CUDA->Vulkan interop shows (uninitialized memory?) artifacts depending on the value written by CUDA

I’m seeing some odd artifacts trying to do vulkan interop that look like uninitialized memory, the presence of which depend on the exact values I write in my cuda kernel. Sure I’m probably doing something wrong, but no idea what it might be. I’m on a laptop A5500, Ubuntu 22.04 and the behaviour is the same with R535, R780 and R580

I’m doing interop by ([0] indicates main thread, [1] indicates render thread):

  1. [0] Create image in Vulkan with TILING_LINEAR and importing to CUDA as a buffer
  2. [0] Create a timeline semaphore in Vulkan and importing to CUDA
  3. [0] Transition the image from UNDEFINED to GENERAL layout (submit and wait on queue completion)
  4. [1] Write the buffer using the kernel below (simple u/v gradient). note: kernel launch is not from the main thread. cuda context is created in the main thread and then cuCtxSetCurrent() in the render thread before any other cuda calls. All importing of the memory from vulkan happens on the main thread after cuCtxSetCurrent() is first called from the render thread.
  5. [1] cuSignalExternalSemaphoreAsync() the timeline semaphore with a value of 1
  6. [1] cuStreamSynchronize()
  7. [1] cuMemcpyDtoH() the buffer and write to exr (first image shown below).
  8. [0] create a transfer buffer, transition image from GENERAL to TRANSFER_SRC_OPTIMAL, vkCmdCopyImageToBuffer, vkMapMemory, write exr from resulting pointer. Queue waits on the semaphore to reach value 1 in step 5
  9. [0] transition image to SHADER_READ_ONLY_OPTIMAL, use it as a texture on a quad to draw and present to screen.

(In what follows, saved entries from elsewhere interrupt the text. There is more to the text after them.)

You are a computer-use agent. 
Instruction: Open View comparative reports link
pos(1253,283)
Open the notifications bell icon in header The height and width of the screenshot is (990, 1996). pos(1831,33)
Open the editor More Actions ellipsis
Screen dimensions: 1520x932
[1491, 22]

The image copied to host from CUDA always looks correct. The Vulkan image (either copied to a buffer and mapped, or visually inspected from the presentation) only looks correct when a value other than 0 is written to the fourth component of c. I think I caught it showing some corruption when writing 0.1 but have been unable to reproduce that since.

The kernel:

extern "C" __global__
void write_gradient(float4* base, int width, int height, size_t rowPitchBytes)
{
    int x = blockIdx.x * blockDim.x + threadIdx.x;
    int y = blockIdx.y * blockDim.y + threadIdx.y;

    if (x >= width || y >= height)
        return;

    float fx = (float)x / (float)(width  ? width  : 1);
    float fy = (float)y / (float)(height ? height : 1);

    float4 c;
    c.x = fx;      // red = x gradient
    c.y = fy;      // green = y gradient
    c.z = 0.0f;
    c.w = 0.0f;    
    int idx = y * width + x;
    base[idx] = c;
}

output from cuMemcpyDtoH when writing alpha either 0 or 1, and from vkCmdCopyImageToBuffer/present when alpha is 1:

output from vkCmdCopyImageToBuffer when alpha is 0:

This does not indicate uninitialized memory, but undefined behavior due to missing or incorrect synchronization between CUDA and Vulkan.
Without explicit ownership transfer and memory visibility guarantees, the observed values are not meaningful.

Thanks for the reply! Could you explain a bit more what you mean by ownership transfer? I’m just using an external (timeline) semaphore to signal to vulkan that cuda is done, which from the only example I’ve been able to find looks like all that is required. Is there another step I’m missing?

I share memory between vulkan and CUDA and I followed the samples github repo. I use two external sempahores, not one, I have a vulkan to cuda semaphore where cuda waits for a signal and I have a cuda to vulkan semaphore that vulkan waits on.

     checkCudaErrors(cudaWaitExternalSemaphoresAsync(cuda_v2c_semaphore, &params, 1, cuda_stream));
    //... launch optix/kernels
    checkCudaErrors(cudaSignalExternalSemaphoresAsync(cuda_c2v_semaphore, &params, 1, cuda_stream));

on vulkan side I do the same. I am personally not using a timeline semaphore, but those are probably better. There are lot of example Vulkan CUDA interop examples in the CUDA samples repo

On the vulkan side I sync as normal. On the cuda side I also synchrononize my cuda stream prior to signaling the semaphore. I also have these pairs of semaphores per frame in flight, as well as per fif shared memory and per fif cuda streams.